PJM’s proposal, called an “Extended Resource Carve-Out” or Extended RCO, also addresses FERC’s order to allow utilities to contract capacity from state-subsidized resources in a one-by-one fashion. But according to Farmer, “there are some problems with the way they did that” that could undermine the options for these state-subsidized resources to achieve this goal. 

One key problem, he said, is that PJM’s proposal would allow the grid operator to “assign” the utilities in its territory a certain share of the capacity provided by these state-subsidized resources, without providing for a mechanism to pay those state-subsidized resources for that capacity. That “would actually make it harder for states to regulate that payment, because they’ve eliminated the possibility of a competitive alternative market,” said Farmer. 

The second big problem is PJM’s suggestion to pay an “infra-marginal rent” to power plants that are “crowded out” from competing in its capacity market by the presence of lower-cost state-subsidized resources, he said.

"Because most of these crowded-out resources are likely to be coal-fired power plants, this proposal would effectively require payments to be made to fossil-fuel-fired capacity that is pushed out of the market by state-supported resources, without even requiring that capacity to provide any services to customers in the region,” he noted. 

PJM’s proposal states that this approach is necessary, because it “preserves and properly aligns the price signals and incentives for economic resources,” and calls its overall Extended RCO plan “a just and reasonable approach which the Commission can accept to offer states a further alternative to the [minimum offer price rule], full re-regulation or PJM’s existing FRR rules.” 

One big uncertainty is over how these competing proposals could affect the cost of energy supplied to the roughly 65 million customers served by PJM’s transmission system. In a Wednesday email, PJM spokesperson Jeff Shields wrote that the Extended RCO component of its plan “will not result in significant price supports to unnecessary units. Rather, it addresses one of FERC’s concerns with the repricing proposal PJM filed in April by solidifying the incentives for all resources to offer into the capacity auctions at their true costs.” 

“PJM has not conducted simulations as to the dollar magnitude associated with this component,” he wrote, “but we would expect it would be small relative to the value of the entire capacity market.”

But according to Farmer, PJM’s approach “will cause excess payments to go to resources that aren’t supported by states, generally fossil fuel resources, and will unnecessarily cost customers billions of dollars.” NRDC has not done an economic analysis of PJM’s current proposal. But an economic analysis of the impacts of extending the minimum offer price rule to state-subsidized resources across PJM territory, conducted for NRDC by Michael Goggin of Grid Strategies, indicated that it could lead to procurement of $14 billion to $24.6 billion of redundant capacity over the next 10 years. 

NRDC is also asking FERC to reconsider its June decision entirely, on the grounds that it erred in applying the minimum offer price rule to all state-subsidized resources, Farmer noted. FERC has set November 6 as its deadline for parties to reply to each other’s proposals, and it is expected to issue a final order in early 2019. 

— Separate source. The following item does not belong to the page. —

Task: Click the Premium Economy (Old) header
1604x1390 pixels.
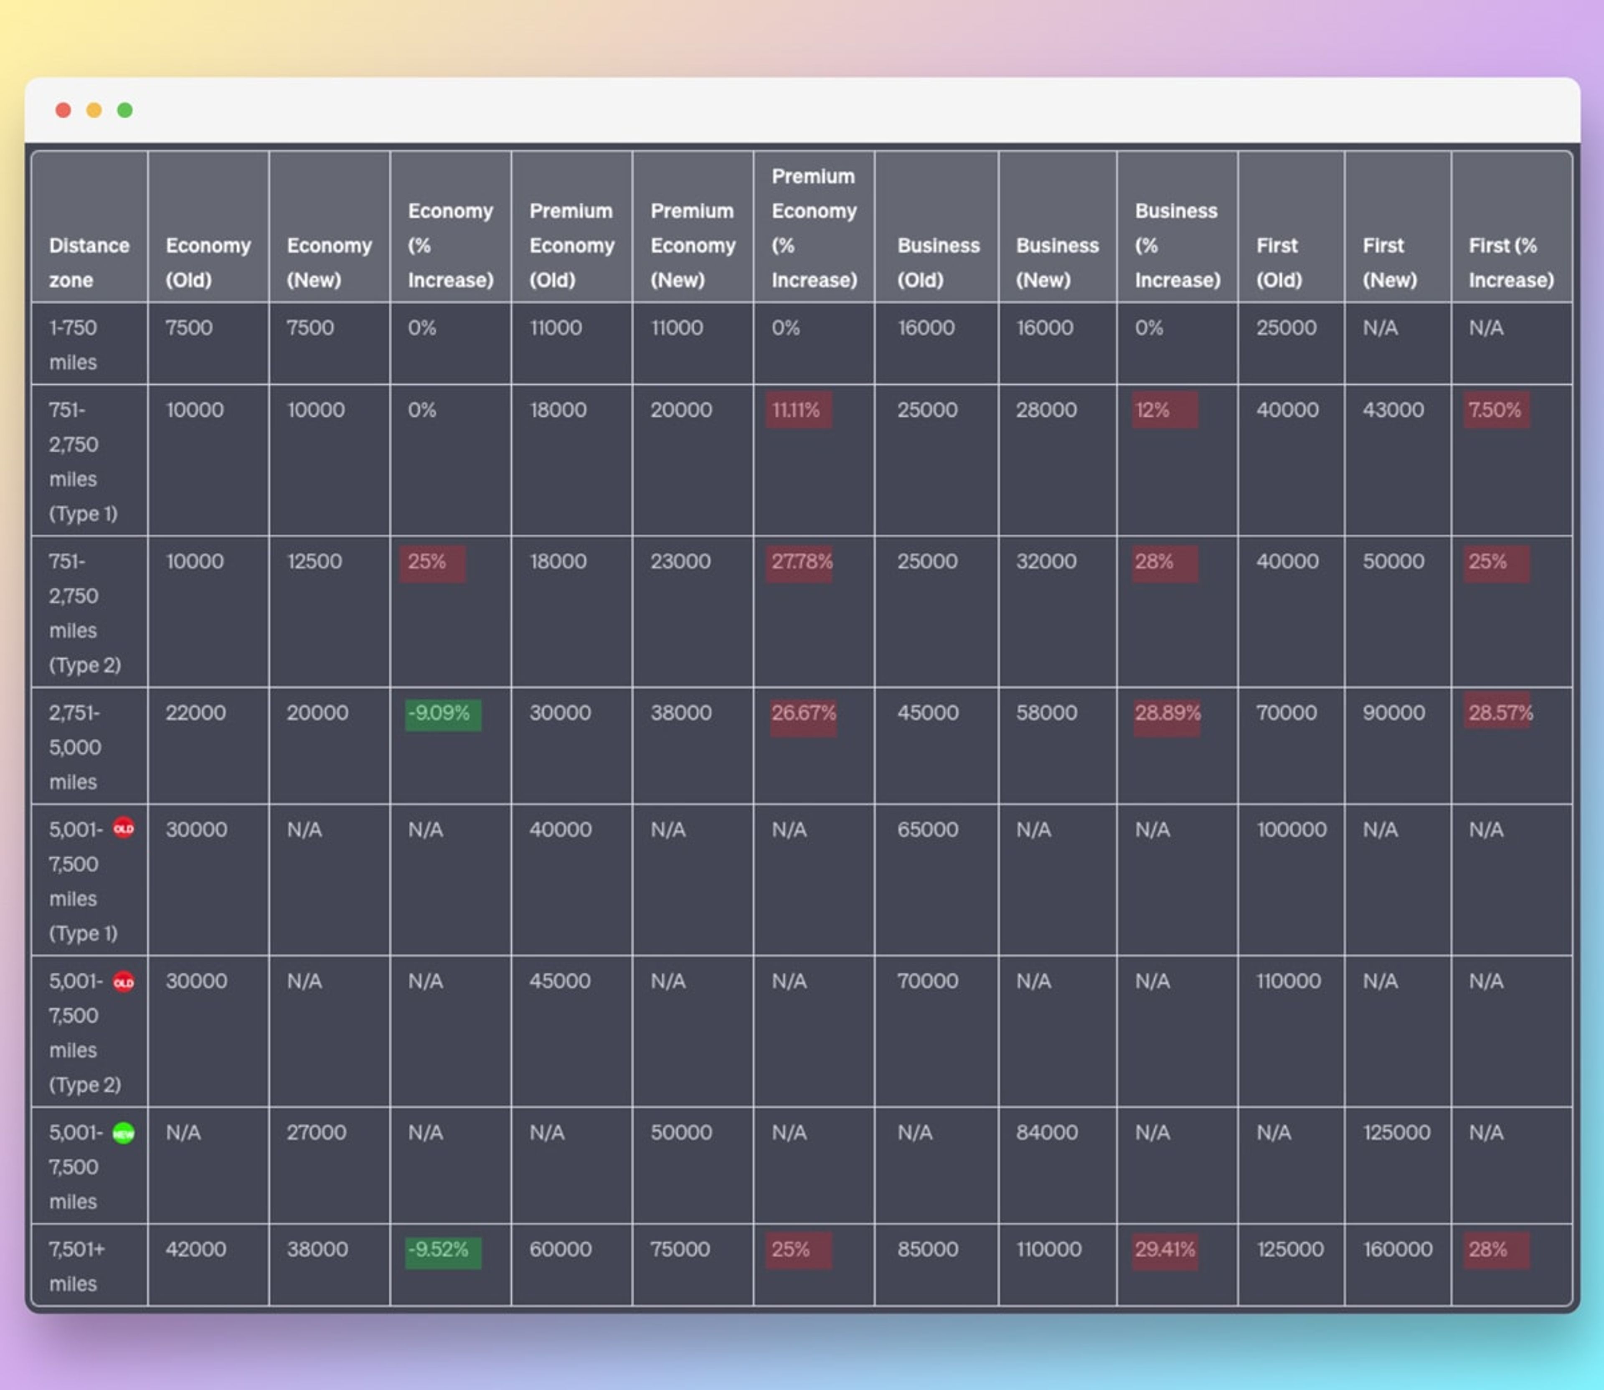Action: (x=572, y=245)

In the meantime, Farmer noted, some of the states that would be negatively affected by PJM’s capacity market changes are taking stronger stands against the grid operator. 

Members of the Illinois Commerce Commission, which regulates that state’s Zero Emission Credit program to support economically struggling nuclear power plants — a program that’s been upheld by recent federal court decisions, but which could be undermined by PJM’s proposed capacity market changes — suggested in a hearing last month that PJM might be better off doing away with its capacity market altogether. 

ICC Chairman Brien Sheahan went further in an opinion piece this week, suggesting that Illinois might seek “alternatives” to participation in PJM’s markets altogether. “As it becomes clear that administrative markets like PJM's discriminate against, or mitigate the effects of, zero carbon and renewable resources, states with renewable or zero-carbon portfolio standards will have to re-evaluate their participation,” he wrote.